The Man and the Mission:

Born in Genoa, Italy, Christopher Columbus was an experienced mariner before he conceived the ambitious plan of reaching the East Indies by sailing westward. This daring proposition was not initially welcomed, but King Ferdinand and Queen Isabella of Spain eventually agreed to finance his expedition. Equipped with three ships — the Santa Maria, the Niña, and the Pinta — Columbus and his crew embarked on their landmark journey on August 3, 1492.

The Discovery:

On October 12, 1492, after more than two months at sea, land was sighted. It was an island in the present-day Bahamas, and Columbus named it San Salvador. Believing he had reached the outskirts of the East Indies, Columbus referred to the native people he encountered as 'Indians,' a term that has persisted despite its inaccuracy. He continued to explore and map several Caribbean islands, including present-day Cuba and Hispaniola, throughout his voyage.

Impact and Controversy:

Columbus's 'discovery' of America marked the beginning of widespread European exploration and eventual conquest of the Americas, dramatically altering the course of history. However, it's essential to note that Columbus did not 'discover' America in the strict sense - civilizations such as the Maya, Aztec, and Inca, not to mention numerous Indigenous tribes, had been thriving there for centuries before his arrival.

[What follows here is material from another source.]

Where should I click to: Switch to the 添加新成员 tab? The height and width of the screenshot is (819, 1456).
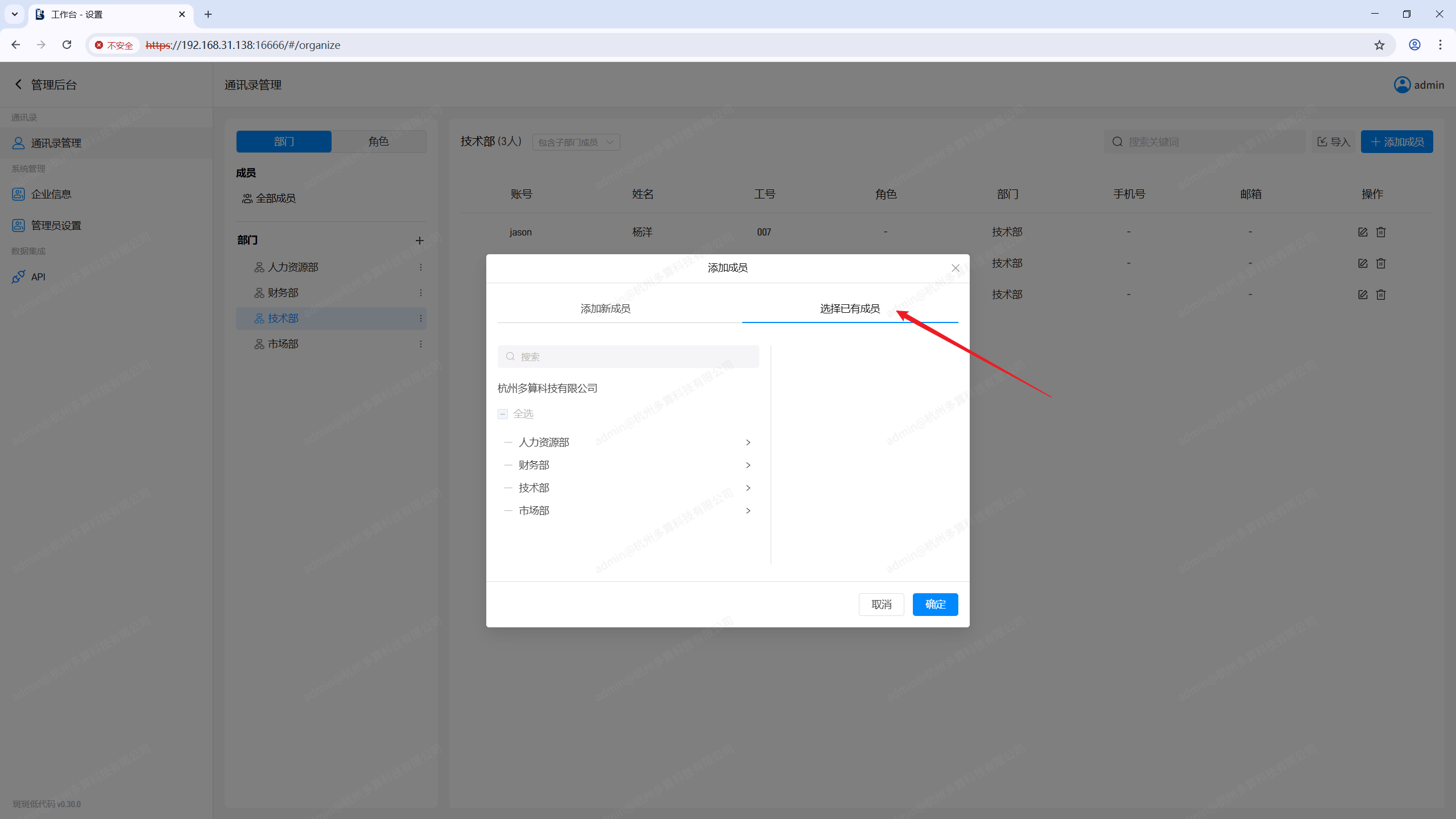click(605, 309)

The term 'discovery' in this context is Eurocentric, assuming that the New World only came into existence when Europeans became aware of it. Furthermore, the ensuing years following Columbus's voyage were marked by the widespread devastation of indigenous populations due to diseases brought by the Europeans and brutal colonization tactics.

The Legacy of Columbus:

The legacy of Columbus is thus complex and disputed. His voyages opened the way for the widespread European exploration and eventual domination of the Americas, altering the world socially, culturally, and politically. However, they also marked the beginning of a devastating period for the indigenous civilizations already existing there.

Columbus's 'discovery' of America reminds us that history is often a tapestry woven from many perspectives. It is crucial to view this event through a broad lens, recognizing its world-changing significance while also acknowledging its profound and tragic costs.